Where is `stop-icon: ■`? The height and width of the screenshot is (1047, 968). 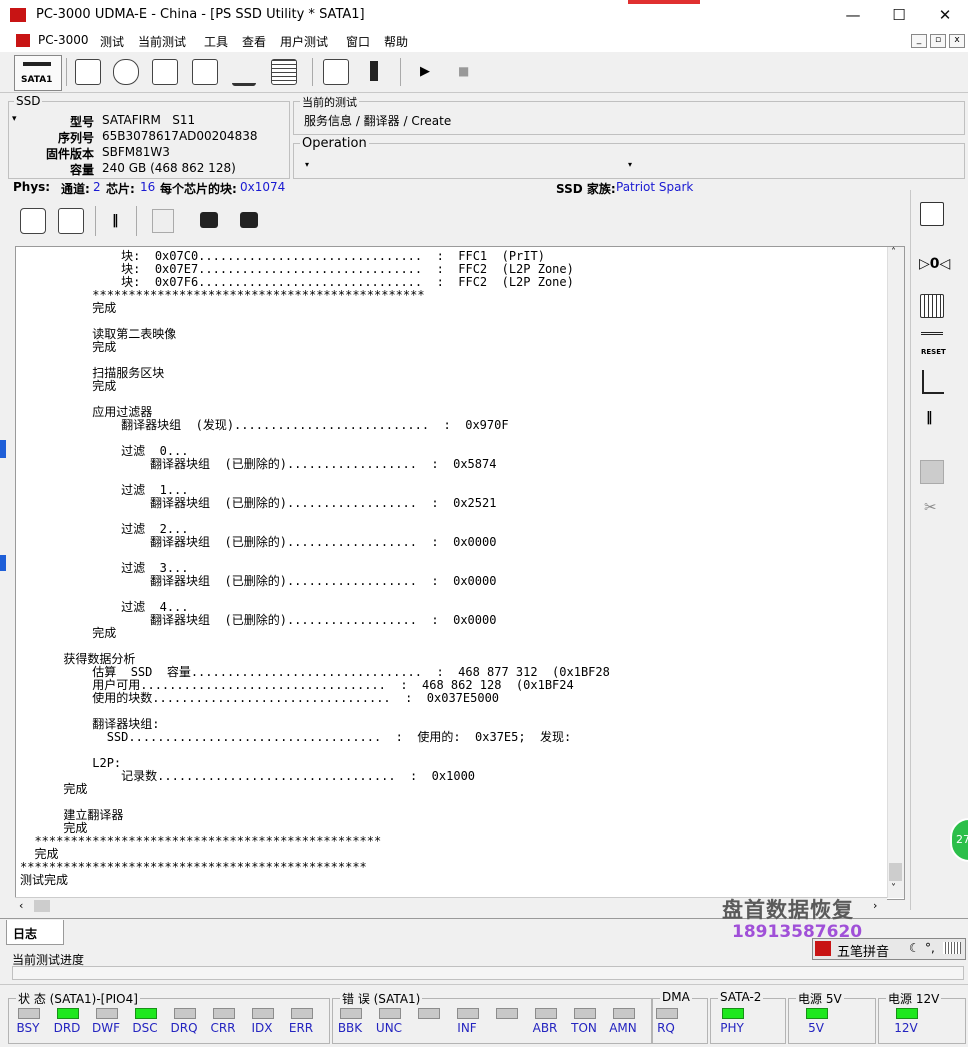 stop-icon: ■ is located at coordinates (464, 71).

____

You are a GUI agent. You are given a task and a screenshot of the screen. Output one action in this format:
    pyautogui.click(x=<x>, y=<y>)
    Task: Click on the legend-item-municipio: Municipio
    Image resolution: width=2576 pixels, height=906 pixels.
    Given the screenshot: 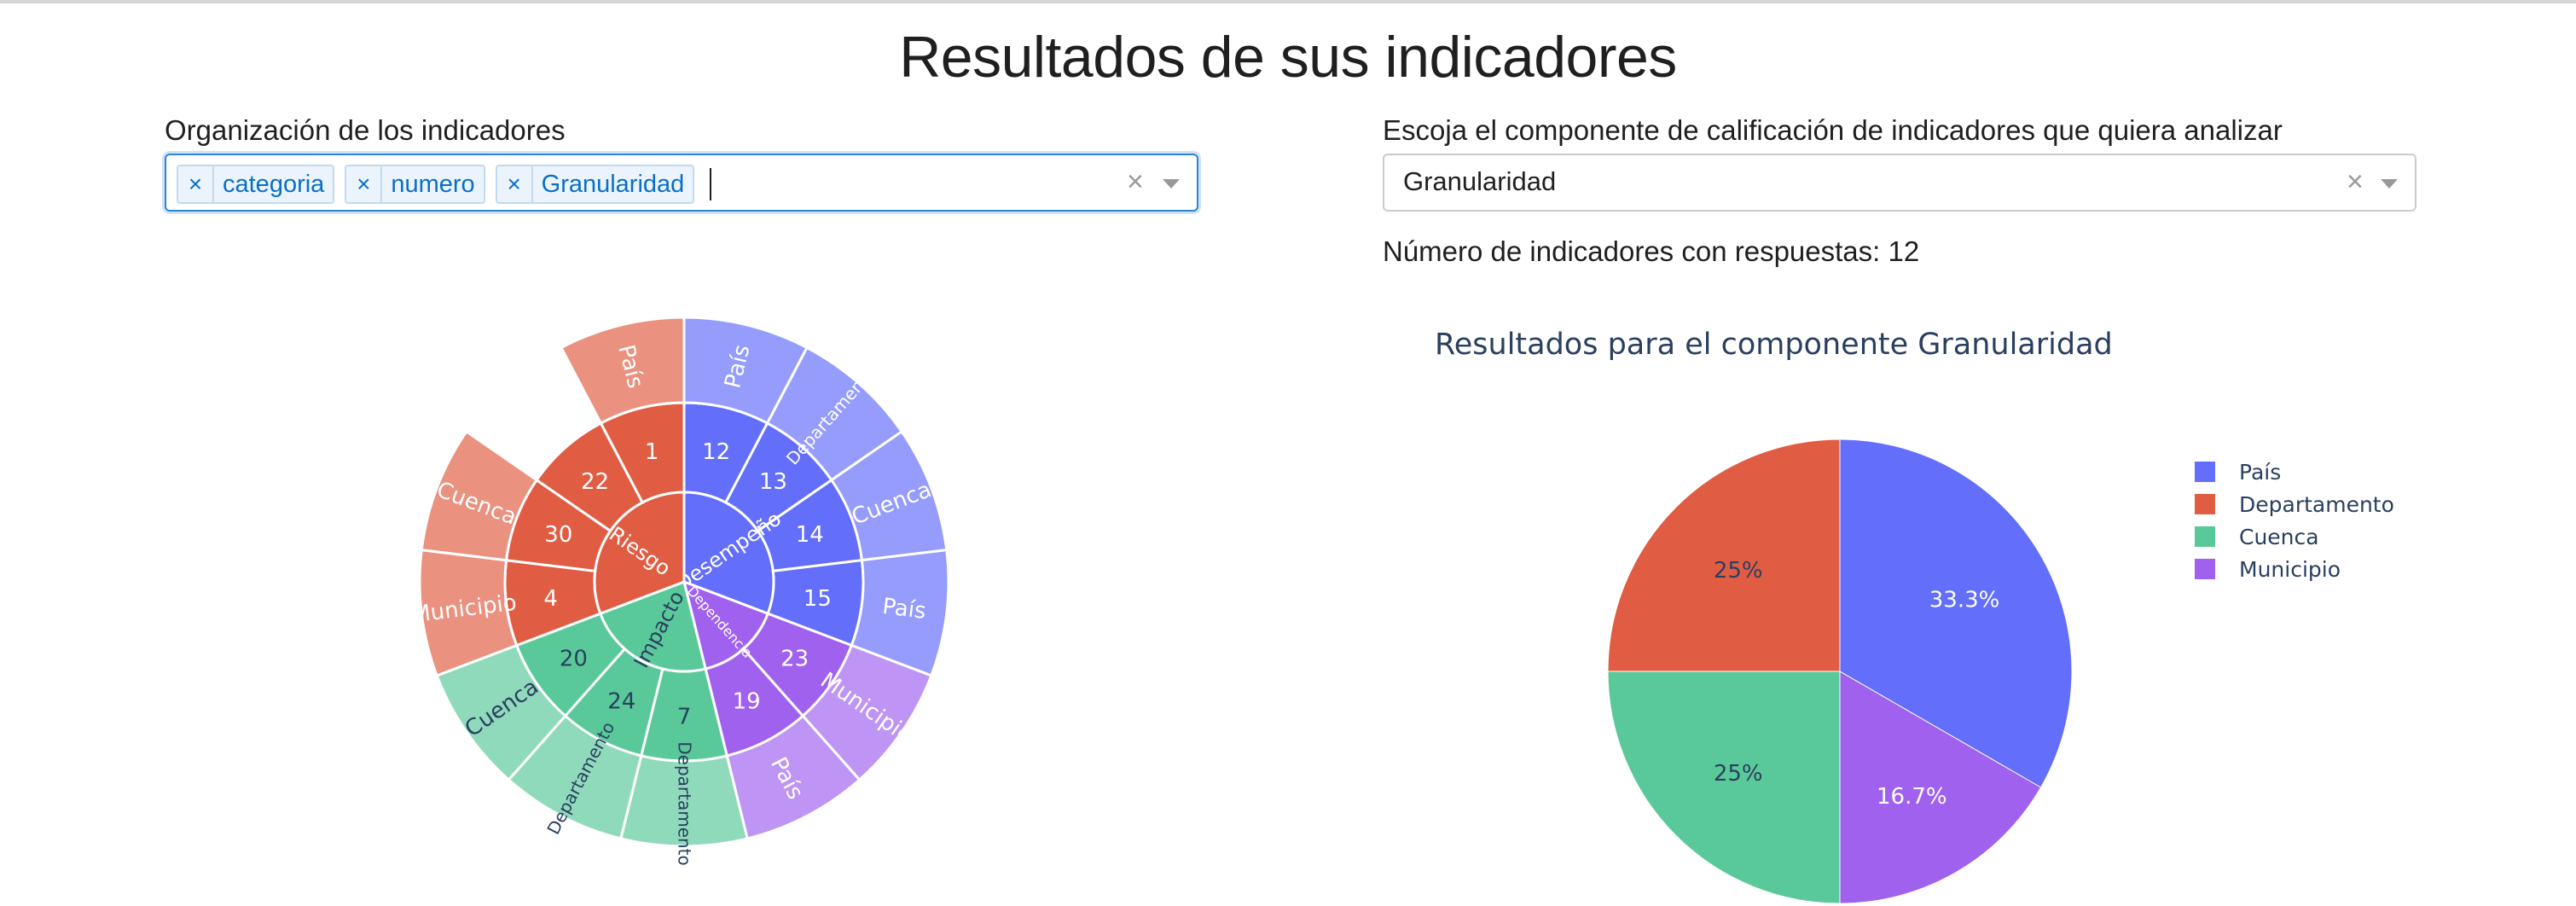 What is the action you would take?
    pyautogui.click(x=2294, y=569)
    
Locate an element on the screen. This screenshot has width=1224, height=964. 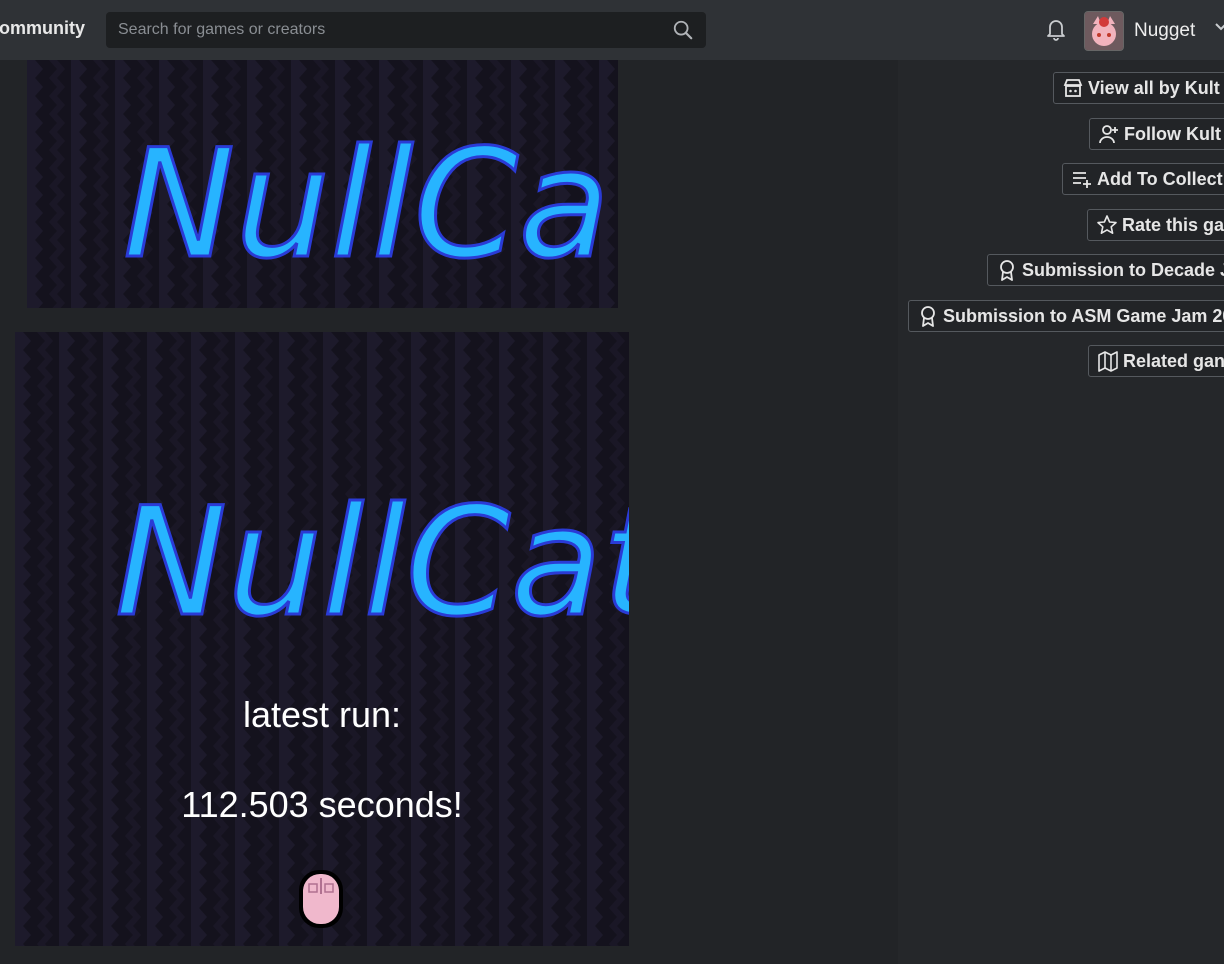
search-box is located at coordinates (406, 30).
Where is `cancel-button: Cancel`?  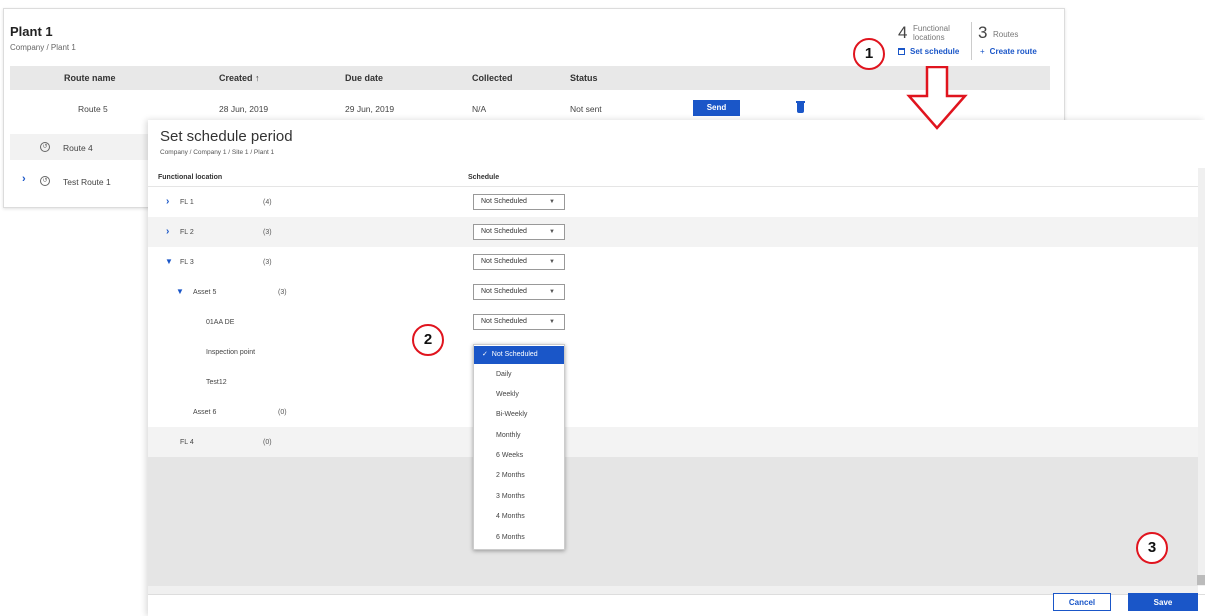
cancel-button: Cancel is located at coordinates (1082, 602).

____

__Task to complete__: Write the lines from the one containing "Locate an element" through the one containing "cancel-button: Cancel is" as a JSON list of strings, one string per line, leaving out blank lines and the pictures.

__Solution for this problem__:
[
  "Locate an element on the screen. This screenshot has width=1224, height=964. ",
  "search-box is located at coordinates (406, 30).",
  "Where is `cancel-button: Cancel`?  ",
  "cancel-button: Cancel is located at coordinates (1082, 602)."
]